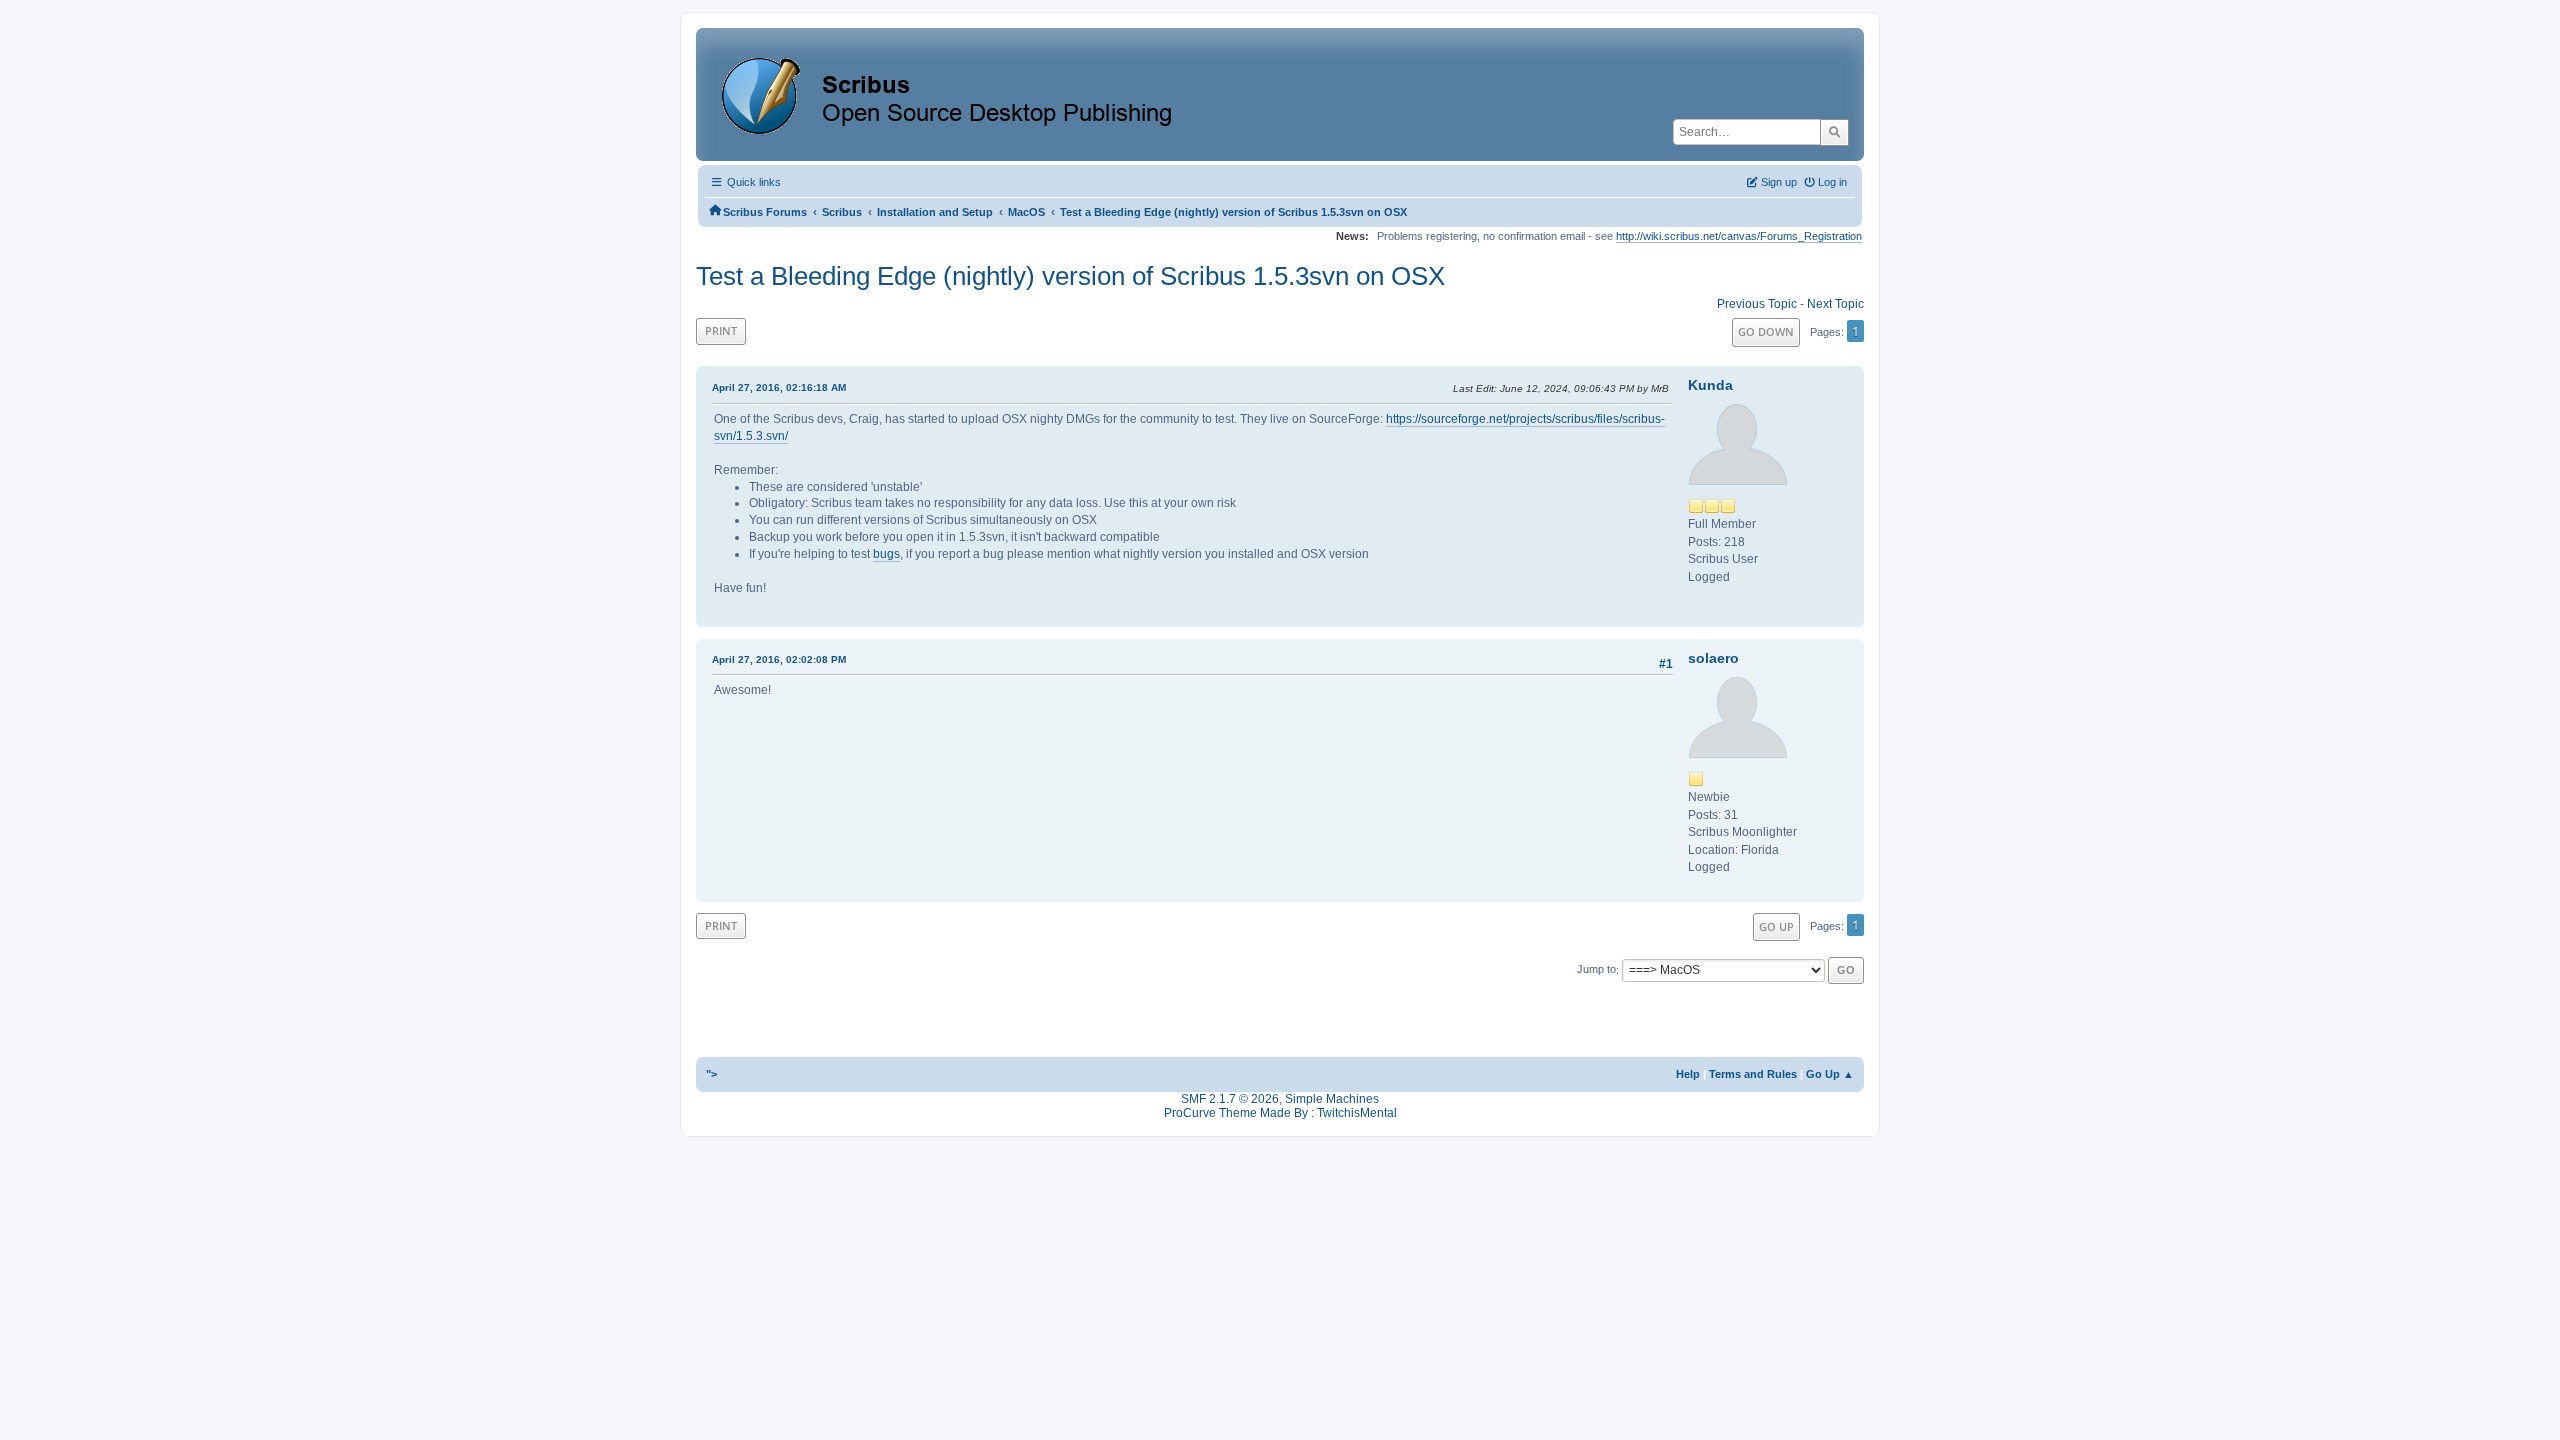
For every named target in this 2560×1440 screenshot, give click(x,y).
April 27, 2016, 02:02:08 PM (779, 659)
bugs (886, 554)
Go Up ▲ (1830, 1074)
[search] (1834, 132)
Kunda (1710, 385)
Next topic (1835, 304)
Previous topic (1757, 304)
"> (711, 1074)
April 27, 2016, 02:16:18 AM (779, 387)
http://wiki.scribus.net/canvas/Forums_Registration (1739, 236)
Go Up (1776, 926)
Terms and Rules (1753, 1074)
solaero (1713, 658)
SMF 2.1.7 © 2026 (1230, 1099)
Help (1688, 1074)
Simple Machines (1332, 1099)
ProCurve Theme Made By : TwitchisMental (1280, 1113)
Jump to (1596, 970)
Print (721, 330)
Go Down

== == ==

At the line with "SMF 2.1.7 © 2026 (1230, 1099)", start returning lines exactly, and stop after the final line of the listing.

Result –
SMF 2.1.7 © 2026 (1230, 1099)
Help (1688, 1074)
Simple Machines (1332, 1099)
ProCurve Theme Made By : TwitchisMental (1280, 1113)
Jump to (1596, 970)
Print (721, 330)
Go Down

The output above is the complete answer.